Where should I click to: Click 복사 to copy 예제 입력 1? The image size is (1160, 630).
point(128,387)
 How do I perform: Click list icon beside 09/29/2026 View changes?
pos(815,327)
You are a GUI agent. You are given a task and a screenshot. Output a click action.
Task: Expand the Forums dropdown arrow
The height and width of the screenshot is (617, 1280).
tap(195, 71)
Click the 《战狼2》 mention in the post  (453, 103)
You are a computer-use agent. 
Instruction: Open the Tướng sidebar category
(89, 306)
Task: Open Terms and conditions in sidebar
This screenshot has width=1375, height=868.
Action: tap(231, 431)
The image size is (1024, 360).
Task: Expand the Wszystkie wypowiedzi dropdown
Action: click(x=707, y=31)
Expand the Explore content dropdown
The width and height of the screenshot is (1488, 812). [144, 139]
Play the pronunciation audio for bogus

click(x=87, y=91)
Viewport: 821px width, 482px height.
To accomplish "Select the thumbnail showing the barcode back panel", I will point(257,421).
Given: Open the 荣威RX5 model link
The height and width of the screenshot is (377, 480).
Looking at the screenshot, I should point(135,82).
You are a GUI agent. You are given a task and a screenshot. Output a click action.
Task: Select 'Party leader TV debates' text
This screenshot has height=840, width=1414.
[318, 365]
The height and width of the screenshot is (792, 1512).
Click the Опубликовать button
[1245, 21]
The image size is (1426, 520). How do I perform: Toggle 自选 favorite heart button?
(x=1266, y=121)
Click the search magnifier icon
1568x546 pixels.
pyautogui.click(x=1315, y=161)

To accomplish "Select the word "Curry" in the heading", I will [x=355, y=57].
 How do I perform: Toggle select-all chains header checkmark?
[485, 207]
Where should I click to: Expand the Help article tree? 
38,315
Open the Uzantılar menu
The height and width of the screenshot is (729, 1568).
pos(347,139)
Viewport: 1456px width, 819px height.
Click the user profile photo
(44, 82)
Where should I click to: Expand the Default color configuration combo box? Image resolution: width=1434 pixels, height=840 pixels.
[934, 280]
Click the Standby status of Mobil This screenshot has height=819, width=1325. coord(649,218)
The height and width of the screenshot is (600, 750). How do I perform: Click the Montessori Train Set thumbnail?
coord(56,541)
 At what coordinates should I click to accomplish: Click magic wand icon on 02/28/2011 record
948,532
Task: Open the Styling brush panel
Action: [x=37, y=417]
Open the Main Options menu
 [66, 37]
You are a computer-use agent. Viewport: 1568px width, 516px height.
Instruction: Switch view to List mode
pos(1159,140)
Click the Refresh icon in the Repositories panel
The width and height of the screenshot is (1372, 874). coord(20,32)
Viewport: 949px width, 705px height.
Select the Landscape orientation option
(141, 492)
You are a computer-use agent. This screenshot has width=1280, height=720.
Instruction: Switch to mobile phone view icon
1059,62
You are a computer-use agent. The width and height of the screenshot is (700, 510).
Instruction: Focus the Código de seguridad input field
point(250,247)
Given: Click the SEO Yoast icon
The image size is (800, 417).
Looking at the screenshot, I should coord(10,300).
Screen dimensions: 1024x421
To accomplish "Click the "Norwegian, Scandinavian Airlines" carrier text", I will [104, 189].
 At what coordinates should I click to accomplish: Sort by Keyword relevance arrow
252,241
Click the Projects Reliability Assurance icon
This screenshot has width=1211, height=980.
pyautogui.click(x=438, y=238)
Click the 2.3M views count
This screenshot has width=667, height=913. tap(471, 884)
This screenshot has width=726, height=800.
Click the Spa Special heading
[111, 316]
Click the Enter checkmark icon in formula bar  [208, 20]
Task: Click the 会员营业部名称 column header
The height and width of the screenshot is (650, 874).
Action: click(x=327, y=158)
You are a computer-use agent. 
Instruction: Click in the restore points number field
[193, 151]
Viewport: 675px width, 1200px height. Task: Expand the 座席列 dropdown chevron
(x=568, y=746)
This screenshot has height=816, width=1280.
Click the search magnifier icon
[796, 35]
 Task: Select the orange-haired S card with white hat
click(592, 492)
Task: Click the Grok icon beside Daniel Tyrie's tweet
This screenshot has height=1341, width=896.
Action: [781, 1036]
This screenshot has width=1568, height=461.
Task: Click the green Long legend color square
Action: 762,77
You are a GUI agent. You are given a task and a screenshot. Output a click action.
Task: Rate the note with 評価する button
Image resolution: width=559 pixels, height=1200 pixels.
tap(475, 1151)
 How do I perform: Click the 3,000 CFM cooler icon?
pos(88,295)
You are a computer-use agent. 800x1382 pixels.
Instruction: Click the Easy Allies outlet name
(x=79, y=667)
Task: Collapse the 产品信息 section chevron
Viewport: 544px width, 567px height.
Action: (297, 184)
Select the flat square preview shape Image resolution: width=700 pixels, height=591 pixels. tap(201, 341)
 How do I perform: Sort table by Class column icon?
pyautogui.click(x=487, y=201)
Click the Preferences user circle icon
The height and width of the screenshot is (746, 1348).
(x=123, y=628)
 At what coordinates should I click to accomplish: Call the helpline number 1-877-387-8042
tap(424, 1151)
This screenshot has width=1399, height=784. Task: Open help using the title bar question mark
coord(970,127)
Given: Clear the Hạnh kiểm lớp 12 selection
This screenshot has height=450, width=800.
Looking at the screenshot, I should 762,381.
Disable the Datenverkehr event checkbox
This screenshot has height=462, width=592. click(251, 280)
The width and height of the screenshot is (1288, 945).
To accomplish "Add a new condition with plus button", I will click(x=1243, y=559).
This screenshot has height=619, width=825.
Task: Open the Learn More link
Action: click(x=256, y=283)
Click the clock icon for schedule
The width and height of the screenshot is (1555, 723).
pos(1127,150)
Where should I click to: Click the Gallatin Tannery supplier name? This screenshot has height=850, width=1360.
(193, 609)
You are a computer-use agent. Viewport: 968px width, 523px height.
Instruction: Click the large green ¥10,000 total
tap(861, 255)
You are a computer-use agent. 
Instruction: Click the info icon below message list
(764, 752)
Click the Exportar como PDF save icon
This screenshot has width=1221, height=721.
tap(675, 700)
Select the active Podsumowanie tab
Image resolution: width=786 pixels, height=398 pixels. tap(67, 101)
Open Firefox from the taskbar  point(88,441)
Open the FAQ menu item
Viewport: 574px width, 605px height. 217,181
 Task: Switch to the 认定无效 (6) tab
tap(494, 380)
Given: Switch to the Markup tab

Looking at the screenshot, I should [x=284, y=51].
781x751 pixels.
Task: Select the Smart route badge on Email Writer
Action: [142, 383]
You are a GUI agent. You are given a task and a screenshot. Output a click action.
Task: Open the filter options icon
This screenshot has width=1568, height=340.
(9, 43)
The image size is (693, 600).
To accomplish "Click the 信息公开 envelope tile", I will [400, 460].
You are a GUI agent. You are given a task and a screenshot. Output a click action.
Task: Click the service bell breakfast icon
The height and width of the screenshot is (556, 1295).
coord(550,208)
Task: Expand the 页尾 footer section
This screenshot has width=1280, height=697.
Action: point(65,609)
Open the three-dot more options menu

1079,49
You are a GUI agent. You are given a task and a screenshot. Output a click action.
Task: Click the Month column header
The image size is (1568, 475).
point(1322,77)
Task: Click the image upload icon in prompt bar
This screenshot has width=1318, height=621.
= = = = = = =
▶ _REQUIRED WORK_:
Could you retype all of the records above exactly as they appear?

▶ _SOLUTION FOR THIS PROBLEM_:
Where should I click to: Click 복사 to copy 예제 입력 1? The image size is (1160, 630).
point(128,387)
 How do I perform: Click list icon beside 09/29/2026 View changes?
pos(815,327)
You are a GUI agent. You are given a task and a screenshot. Output a click action.
Task: Expand the Forums dropdown arrow
The height and width of the screenshot is (617, 1280).
tap(195, 71)
Click the 《战狼2》 mention in the post  (453, 103)
You are a computer-use agent. 
Instruction: Open the Tướng sidebar category
(89, 306)
Task: Open Terms and conditions in sidebar
This screenshot has width=1375, height=868.
Action: tap(231, 431)
The image size is (1024, 360).
Task: Expand the Wszystkie wypowiedzi dropdown
Action: click(x=707, y=31)
Expand the Explore content dropdown
The width and height of the screenshot is (1488, 812). [144, 139]
Play the pronunciation audio for bogus

click(x=87, y=91)
Viewport: 821px width, 482px height.
To accomplish "Select the thumbnail showing the barcode back panel", I will point(257,421).
Given: Open the 荣威RX5 model link
The height and width of the screenshot is (377, 480).
Looking at the screenshot, I should point(135,82).
You are a GUI agent. You are given a task and a screenshot. Output a click action.
Task: Select 'Party leader TV debates' text
This screenshot has height=840, width=1414.
[318, 365]
The height and width of the screenshot is (792, 1512).
Click the Опубликовать button
[1245, 21]
The image size is (1426, 520). How do I perform: Toggle 自选 favorite heart button?
(x=1266, y=121)
Click the search magnifier icon
1568x546 pixels.
pyautogui.click(x=1315, y=161)

To accomplish "Select the word "Curry" in the heading", I will [x=355, y=57].
 How do I perform: Toggle select-all chains header checkmark?
[485, 207]
Where should I click to: Expand the Help article tree? 
38,315
Open the Uzantılar menu
The height and width of the screenshot is (729, 1568).
pos(347,139)
Viewport: 1456px width, 819px height.
Click the user profile photo
(44, 82)
Where should I click to: Expand the Default color configuration combo box? Image resolution: width=1434 pixels, height=840 pixels.
[934, 280]
Click the Standby status of Mobil This screenshot has height=819, width=1325. coord(649,218)
The height and width of the screenshot is (600, 750). How do I perform: Click the Montessori Train Set thumbnail?
coord(56,541)
 At what coordinates should I click to accomplish: Click magic wand icon on 02/28/2011 record
948,532
Task: Open the Styling brush panel
Action: [x=37, y=417]
Open the Main Options menu
 [66, 37]
You are a computer-use agent. Viewport: 1568px width, 516px height.
Instruction: Switch view to List mode
pos(1159,140)
Click the Refresh icon in the Repositories panel
The width and height of the screenshot is (1372, 874). coord(20,32)
Viewport: 949px width, 705px height.
Select the Landscape orientation option
(141, 492)
You are a computer-use agent. This screenshot has width=1280, height=720.
Instruction: Switch to mobile phone view icon
1059,62
You are a computer-use agent. The width and height of the screenshot is (700, 510).
Instruction: Focus the Código de seguridad input field
point(250,247)
Given: Click the SEO Yoast icon
The image size is (800, 417).
Looking at the screenshot, I should coord(10,300).
Screen dimensions: 1024x421
To accomplish "Click the "Norwegian, Scandinavian Airlines" carrier text", I will [104, 189].
 At what coordinates should I click to accomplish: Sort by Keyword relevance arrow
252,241
Click the Projects Reliability Assurance icon
This screenshot has width=1211, height=980.
pyautogui.click(x=438, y=238)
Click the 2.3M views count
This screenshot has width=667, height=913. tap(471, 884)
This screenshot has width=726, height=800.
Click the Spa Special heading
[111, 316]
Click the Enter checkmark icon in formula bar  [208, 20]
Task: Click the 会员营业部名称 column header
The height and width of the screenshot is (650, 874).
Action: click(x=327, y=158)
You are a computer-use agent. 
Instruction: Click in the restore points number field
[193, 151]
Viewport: 675px width, 1200px height. Task: Expand the 座席列 dropdown chevron
(x=568, y=746)
This screenshot has height=816, width=1280.
Click the search magnifier icon
[796, 35]
 Task: Select the orange-haired S card with white hat
click(592, 492)
Task: Click the Grok icon beside Daniel Tyrie's tweet
This screenshot has height=1341, width=896.
Action: [781, 1036]
This screenshot has width=1568, height=461.
Task: Click the green Long legend color square
Action: 762,77
You are a GUI agent. You are given a task and a screenshot. Output a click action.
Task: Rate the note with 評価する button
Image resolution: width=559 pixels, height=1200 pixels.
tap(475, 1151)
 How do I perform: Click the 3,000 CFM cooler icon?
pos(88,295)
You are a computer-use agent. 800x1382 pixels.
Instruction: Click the Easy Allies outlet name
(x=79, y=667)
Task: Collapse the 产品信息 section chevron
Viewport: 544px width, 567px height.
Action: (297, 184)
Select the flat square preview shape Image resolution: width=700 pixels, height=591 pixels. tap(201, 341)
 How do I perform: Sort table by Class column icon?
pyautogui.click(x=487, y=201)
Click the Preferences user circle icon
The height and width of the screenshot is (746, 1348).
(x=123, y=628)
 At what coordinates should I click to accomplish: Call the helpline number 1-877-387-8042
tap(424, 1151)
This screenshot has width=1399, height=784. Task: Open help using the title bar question mark
coord(970,127)
Given: Clear the Hạnh kiểm lớp 12 selection
This screenshot has height=450, width=800.
Looking at the screenshot, I should 762,381.
Disable the Datenverkehr event checkbox
This screenshot has height=462, width=592. click(251, 280)
The width and height of the screenshot is (1288, 945).
To accomplish "Add a new condition with plus button", I will click(x=1243, y=559).
This screenshot has height=619, width=825.
Task: Open the Learn More link
Action: click(x=256, y=283)
Click the clock icon for schedule
The width and height of the screenshot is (1555, 723).
pos(1127,150)
Where should I click to: Click the Gallatin Tannery supplier name? This screenshot has height=850, width=1360.
(193, 609)
You are a computer-use agent. Viewport: 968px width, 523px height.
Instruction: Click the large green ¥10,000 total
tap(861, 255)
You are a computer-use agent. 
Instruction: Click the info icon below message list
(764, 752)
Click the Exportar como PDF save icon
This screenshot has width=1221, height=721.
tap(675, 700)
Select the active Podsumowanie tab
Image resolution: width=786 pixels, height=398 pixels. tap(67, 101)
Open Firefox from the taskbar  point(88,441)
Open the FAQ menu item
Viewport: 574px width, 605px height. 217,181
 Task: Switch to the 认定无效 (6) tab
tap(494, 380)
Given: Switch to the Markup tab

Looking at the screenshot, I should [x=284, y=51].
781x751 pixels.
Task: Select the Smart route badge on Email Writer
Action: [142, 383]
You are a GUI agent. You are given a task and a screenshot. Output a click action.
Task: Open the filter options icon
This screenshot has width=1568, height=340.
(9, 43)
The image size is (693, 600).
To accomplish "Click the 信息公开 envelope tile", I will [400, 460].
You are a GUI agent. You are given a task and a screenshot. Output a click action.
Task: Click the service bell breakfast icon
The height and width of the screenshot is (556, 1295).
coord(550,208)
Task: Expand the 页尾 footer section
This screenshot has width=1280, height=697.
Action: point(65,609)
Open the three-dot more options menu

1079,49
You are a GUI agent. You are given a task and a screenshot. Output a click action.
Task: Click the Month column header
The image size is (1568, 475).
point(1322,77)
Task: Click the image upload icon in prompt bar
This screenshot has width=1318, height=621.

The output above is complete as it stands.